When to turn reasoning models off (and why you usually should not)

The failure that looked like a model problem

While building a multi-pipeline intelligence tool, we hit a consistent parsing failure that looked, at first, like a prompt issue. The model was receiving a structured extraction task, being asked to return JSON, and failing silently. The pipeline would process, return nothing useful, and log an error that pointed to JSON.parse rather than to anything obviously wrong upstream.

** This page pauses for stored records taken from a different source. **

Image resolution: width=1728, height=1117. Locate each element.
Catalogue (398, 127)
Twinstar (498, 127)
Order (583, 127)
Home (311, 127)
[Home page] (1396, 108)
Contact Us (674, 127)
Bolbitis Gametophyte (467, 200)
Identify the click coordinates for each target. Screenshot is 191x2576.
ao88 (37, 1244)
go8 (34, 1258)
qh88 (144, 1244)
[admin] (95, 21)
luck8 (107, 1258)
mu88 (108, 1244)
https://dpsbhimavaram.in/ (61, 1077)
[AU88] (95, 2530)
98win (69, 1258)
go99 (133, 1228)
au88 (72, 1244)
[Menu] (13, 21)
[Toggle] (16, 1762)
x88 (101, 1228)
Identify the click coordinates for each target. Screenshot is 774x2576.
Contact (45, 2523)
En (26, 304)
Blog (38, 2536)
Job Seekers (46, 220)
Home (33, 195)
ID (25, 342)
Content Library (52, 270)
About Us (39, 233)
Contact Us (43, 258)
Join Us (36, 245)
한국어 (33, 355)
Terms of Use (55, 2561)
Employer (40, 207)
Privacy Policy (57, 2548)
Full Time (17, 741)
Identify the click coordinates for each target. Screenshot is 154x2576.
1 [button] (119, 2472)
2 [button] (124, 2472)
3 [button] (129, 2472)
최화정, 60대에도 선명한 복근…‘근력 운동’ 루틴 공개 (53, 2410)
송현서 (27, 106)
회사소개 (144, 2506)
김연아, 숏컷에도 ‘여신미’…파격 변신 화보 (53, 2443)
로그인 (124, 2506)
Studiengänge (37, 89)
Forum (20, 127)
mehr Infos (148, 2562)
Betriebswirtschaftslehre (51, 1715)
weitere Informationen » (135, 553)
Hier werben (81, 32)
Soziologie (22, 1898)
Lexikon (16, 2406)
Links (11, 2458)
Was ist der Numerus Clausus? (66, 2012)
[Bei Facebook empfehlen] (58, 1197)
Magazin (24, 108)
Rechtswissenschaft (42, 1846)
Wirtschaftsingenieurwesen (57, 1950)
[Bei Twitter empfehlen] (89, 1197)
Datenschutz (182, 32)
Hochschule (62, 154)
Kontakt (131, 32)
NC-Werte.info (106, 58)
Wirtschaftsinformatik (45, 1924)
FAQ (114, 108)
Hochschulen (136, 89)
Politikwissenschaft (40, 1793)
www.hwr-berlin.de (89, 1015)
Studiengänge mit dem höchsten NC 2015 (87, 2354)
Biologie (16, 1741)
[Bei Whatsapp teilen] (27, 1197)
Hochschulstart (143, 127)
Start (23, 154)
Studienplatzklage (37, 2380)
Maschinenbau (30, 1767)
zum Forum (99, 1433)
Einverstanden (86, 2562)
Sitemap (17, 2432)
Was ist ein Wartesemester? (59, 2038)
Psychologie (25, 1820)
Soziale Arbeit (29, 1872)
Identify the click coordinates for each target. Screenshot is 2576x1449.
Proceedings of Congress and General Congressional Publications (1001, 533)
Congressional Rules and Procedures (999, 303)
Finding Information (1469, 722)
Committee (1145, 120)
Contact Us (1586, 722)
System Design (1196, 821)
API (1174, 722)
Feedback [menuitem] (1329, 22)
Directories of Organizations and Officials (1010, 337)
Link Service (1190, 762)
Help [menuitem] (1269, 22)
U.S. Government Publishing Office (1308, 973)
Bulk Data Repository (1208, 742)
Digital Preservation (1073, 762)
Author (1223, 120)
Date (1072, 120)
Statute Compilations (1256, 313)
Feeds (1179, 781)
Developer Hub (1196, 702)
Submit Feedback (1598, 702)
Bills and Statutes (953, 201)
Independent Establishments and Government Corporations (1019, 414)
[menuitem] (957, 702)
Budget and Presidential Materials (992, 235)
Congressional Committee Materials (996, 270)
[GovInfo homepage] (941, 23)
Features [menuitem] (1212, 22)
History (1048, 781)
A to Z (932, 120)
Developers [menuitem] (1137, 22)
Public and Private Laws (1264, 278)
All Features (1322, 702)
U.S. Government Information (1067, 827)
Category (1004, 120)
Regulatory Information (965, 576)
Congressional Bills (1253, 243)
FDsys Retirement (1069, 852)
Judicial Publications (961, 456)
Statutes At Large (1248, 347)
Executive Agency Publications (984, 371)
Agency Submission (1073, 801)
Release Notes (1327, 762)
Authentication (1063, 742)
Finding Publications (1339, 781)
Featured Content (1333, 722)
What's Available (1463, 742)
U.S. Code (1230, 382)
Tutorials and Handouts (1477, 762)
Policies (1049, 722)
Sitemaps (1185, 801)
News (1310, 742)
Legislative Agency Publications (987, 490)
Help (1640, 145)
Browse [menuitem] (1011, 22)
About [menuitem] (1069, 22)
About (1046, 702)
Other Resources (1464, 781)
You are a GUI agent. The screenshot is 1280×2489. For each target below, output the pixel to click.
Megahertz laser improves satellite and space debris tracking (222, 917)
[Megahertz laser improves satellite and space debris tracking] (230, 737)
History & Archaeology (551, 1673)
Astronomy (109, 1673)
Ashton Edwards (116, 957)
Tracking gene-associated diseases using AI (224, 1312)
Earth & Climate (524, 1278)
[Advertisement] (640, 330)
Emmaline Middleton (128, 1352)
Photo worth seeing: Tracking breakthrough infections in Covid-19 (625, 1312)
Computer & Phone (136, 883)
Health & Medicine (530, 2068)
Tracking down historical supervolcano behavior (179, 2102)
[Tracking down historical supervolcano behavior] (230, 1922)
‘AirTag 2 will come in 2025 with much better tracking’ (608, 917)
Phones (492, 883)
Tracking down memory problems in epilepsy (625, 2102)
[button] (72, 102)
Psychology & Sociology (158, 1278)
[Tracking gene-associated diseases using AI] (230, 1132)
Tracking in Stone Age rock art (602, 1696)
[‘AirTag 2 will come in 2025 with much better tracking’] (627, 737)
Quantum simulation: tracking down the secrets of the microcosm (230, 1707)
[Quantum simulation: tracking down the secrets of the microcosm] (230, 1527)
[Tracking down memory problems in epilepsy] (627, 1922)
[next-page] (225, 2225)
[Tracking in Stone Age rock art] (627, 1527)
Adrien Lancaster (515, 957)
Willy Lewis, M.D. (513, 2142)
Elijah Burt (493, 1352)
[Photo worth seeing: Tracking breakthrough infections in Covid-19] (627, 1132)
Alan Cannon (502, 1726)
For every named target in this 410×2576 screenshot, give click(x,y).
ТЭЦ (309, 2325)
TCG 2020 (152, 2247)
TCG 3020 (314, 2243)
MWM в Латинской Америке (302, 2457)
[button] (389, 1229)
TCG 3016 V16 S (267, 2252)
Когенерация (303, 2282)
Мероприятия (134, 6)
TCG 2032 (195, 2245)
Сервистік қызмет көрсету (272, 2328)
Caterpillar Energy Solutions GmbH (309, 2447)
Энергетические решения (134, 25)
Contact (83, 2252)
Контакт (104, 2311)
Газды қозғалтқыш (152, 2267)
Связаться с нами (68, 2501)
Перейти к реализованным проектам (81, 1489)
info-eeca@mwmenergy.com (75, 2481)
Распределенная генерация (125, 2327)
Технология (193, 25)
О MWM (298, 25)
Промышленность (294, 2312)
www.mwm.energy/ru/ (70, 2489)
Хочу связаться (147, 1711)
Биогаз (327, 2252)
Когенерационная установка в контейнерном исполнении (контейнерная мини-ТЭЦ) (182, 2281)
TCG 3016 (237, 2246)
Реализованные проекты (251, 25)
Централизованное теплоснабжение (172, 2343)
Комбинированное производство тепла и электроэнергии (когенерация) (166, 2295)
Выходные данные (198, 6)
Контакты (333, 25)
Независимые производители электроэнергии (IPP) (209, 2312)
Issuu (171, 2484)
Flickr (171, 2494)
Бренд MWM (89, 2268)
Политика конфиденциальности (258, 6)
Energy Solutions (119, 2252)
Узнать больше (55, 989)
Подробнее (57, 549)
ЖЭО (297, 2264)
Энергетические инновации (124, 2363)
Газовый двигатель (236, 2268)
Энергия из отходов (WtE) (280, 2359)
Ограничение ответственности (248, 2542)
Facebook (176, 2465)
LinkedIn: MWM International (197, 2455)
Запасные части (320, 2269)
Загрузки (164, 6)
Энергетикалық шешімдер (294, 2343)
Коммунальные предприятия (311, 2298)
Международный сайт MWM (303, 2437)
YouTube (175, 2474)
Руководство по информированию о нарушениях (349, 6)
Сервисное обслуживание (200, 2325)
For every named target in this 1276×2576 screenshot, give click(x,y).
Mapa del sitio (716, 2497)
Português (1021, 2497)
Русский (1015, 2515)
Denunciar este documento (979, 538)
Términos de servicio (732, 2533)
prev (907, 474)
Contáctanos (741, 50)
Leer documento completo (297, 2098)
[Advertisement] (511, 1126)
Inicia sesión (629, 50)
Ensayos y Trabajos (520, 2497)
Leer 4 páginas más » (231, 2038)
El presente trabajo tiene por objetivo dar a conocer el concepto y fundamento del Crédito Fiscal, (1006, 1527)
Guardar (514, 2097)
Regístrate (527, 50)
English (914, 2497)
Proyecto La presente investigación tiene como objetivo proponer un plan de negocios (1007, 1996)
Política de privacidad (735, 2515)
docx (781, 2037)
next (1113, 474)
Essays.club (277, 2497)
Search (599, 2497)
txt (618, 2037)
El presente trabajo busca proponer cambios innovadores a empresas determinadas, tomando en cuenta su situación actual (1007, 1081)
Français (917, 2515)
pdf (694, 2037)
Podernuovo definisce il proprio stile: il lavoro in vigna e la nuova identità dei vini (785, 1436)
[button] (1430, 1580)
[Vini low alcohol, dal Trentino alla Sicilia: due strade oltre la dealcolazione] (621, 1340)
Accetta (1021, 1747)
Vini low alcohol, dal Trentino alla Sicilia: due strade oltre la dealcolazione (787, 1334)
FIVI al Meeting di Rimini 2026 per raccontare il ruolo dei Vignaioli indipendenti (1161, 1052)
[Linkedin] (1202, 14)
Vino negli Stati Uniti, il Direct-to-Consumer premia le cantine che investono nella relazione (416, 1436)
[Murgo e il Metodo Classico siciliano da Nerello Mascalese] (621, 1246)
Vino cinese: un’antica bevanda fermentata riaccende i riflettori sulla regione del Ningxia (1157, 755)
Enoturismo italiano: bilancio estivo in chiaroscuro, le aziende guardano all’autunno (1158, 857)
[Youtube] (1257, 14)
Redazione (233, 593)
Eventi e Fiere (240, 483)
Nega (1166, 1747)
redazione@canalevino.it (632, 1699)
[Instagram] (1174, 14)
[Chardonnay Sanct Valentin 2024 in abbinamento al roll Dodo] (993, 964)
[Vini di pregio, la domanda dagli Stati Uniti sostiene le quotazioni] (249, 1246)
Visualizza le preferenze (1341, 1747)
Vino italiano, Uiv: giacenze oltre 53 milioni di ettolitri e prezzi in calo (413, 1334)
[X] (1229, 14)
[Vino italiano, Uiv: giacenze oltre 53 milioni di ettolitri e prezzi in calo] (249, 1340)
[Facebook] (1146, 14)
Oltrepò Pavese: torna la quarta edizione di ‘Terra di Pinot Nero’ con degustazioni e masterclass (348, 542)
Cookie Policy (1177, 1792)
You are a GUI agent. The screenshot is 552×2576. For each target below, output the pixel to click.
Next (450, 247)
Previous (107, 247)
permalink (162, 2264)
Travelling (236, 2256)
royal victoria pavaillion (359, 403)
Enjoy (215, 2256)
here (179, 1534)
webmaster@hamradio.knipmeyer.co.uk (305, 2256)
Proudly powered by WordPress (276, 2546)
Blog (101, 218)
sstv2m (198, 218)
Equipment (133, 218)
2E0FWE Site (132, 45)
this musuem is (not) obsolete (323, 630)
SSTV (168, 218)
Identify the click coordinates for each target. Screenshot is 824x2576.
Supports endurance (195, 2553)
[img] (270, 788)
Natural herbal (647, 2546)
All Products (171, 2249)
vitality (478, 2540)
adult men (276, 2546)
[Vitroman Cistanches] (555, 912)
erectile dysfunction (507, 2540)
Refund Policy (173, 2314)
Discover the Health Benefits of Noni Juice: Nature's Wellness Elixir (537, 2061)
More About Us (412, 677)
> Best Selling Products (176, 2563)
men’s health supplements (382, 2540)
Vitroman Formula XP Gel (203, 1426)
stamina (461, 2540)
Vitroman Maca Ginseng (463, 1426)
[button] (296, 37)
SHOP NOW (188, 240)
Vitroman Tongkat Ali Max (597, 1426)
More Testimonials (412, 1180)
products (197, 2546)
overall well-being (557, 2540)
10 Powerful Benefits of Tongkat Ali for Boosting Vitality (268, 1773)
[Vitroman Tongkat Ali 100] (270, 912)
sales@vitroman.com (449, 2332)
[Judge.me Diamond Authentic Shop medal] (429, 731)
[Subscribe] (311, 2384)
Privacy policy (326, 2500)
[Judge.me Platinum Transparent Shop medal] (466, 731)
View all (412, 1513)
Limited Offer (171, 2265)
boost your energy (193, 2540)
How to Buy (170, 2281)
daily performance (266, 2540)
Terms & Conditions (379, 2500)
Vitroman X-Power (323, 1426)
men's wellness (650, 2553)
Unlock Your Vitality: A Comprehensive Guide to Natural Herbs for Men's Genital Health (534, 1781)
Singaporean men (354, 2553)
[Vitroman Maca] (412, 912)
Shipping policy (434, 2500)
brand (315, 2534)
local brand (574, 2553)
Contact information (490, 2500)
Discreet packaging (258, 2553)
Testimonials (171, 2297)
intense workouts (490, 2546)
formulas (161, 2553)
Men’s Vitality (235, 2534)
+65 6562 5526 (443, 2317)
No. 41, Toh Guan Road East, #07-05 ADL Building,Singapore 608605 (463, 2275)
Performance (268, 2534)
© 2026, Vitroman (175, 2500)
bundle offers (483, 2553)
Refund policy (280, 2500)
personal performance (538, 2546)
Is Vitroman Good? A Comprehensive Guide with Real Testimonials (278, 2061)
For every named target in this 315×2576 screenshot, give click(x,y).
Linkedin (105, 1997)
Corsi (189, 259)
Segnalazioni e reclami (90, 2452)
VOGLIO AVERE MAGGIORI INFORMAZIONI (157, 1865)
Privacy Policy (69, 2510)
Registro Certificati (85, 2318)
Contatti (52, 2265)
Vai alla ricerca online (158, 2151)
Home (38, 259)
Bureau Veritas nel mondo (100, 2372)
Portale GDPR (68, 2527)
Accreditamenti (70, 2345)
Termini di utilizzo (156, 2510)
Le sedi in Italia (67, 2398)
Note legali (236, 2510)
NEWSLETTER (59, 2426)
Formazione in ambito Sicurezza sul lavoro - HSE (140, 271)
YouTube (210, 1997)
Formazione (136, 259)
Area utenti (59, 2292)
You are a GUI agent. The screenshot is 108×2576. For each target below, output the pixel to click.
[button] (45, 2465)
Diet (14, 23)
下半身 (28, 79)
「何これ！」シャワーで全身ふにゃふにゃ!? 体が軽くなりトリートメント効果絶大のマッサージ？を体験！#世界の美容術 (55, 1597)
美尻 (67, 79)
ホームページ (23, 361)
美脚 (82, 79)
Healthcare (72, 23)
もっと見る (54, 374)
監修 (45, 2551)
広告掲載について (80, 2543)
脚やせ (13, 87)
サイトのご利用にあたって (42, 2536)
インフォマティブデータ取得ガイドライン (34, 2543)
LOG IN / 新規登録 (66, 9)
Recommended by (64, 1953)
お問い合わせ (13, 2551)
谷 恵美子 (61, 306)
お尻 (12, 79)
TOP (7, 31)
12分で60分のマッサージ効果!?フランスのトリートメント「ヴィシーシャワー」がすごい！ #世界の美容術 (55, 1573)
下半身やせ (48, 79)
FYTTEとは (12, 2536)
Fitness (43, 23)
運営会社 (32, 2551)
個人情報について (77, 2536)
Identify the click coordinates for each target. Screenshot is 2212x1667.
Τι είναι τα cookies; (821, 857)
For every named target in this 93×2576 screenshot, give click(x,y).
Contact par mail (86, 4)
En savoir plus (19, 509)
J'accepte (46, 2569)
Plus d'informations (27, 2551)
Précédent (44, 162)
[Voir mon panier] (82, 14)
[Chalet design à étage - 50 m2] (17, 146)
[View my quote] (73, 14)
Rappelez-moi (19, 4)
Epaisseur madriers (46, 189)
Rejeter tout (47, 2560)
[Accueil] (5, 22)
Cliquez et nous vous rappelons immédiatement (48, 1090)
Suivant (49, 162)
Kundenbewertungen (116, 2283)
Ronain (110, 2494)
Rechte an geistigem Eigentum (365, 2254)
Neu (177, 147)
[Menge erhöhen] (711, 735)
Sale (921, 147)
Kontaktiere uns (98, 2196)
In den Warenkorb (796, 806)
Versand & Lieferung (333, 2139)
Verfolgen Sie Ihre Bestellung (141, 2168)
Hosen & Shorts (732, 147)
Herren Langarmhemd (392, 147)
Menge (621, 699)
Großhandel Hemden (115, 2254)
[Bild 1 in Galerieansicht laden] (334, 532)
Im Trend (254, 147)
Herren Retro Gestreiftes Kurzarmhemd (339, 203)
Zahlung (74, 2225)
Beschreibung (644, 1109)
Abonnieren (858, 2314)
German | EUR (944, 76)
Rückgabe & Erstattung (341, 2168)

The prompt was correct. The task was clear. The model was capable. The problem was a behaviour we had not accounted for: the model was thinking out loud before it answered, and its reasoning prose was arriving in the output before the JSON we had asked for.

The fix was straightforward: disable thinking for that specific task. But the more useful lesson was what we learned about when not to disable it.

What reasoning models actually do

A standard language model receives a prompt and produces output. The output is the answer.

A reasoning model does something different. Before producing output, it externalises a chain-of-thought: a block of reasoning text where it works through the problem step by step. Depending on the model and the API, this reasoning content either arrives in a separate field or prepends the output in the same content block. Either way, it exists, and it has to be handled.

The model we were using defaults to thinking mode. In non-streaming responses, the reasoning content arrived in a separate field, leaving the expected content field empty. In streaming responses, reasoning chunks arrived first, then output chunks. Either way, passing the raw response directly to JSON.parse without first extracting the JSON object produced a parse failure on every structured output task.

The fix is straightforward once you know what is happening:

// Non-streaming: read both fields
const content =
  data.choices?.[0]?.message?.content ||
  data.choices?.[0]?.message?.reasoning_content ||
  "";

// Structured output: extract JSON before parsing
const raw = content.replace(/```json|```/g, "").trim();
const json = raw.match(/{[sS]*}/)?.[0];
const parsed = JSON.parse(json);

But fixing the parser is the easy part. The harder question is whether to disable thinking at all, and for which tasks.

Why thinking mode is worth keeping on by default

The instinct when you hit a thinking-related parsing failure is to disable thinking everywhere and be done with it. That instinct is wrong, and it costs you something real.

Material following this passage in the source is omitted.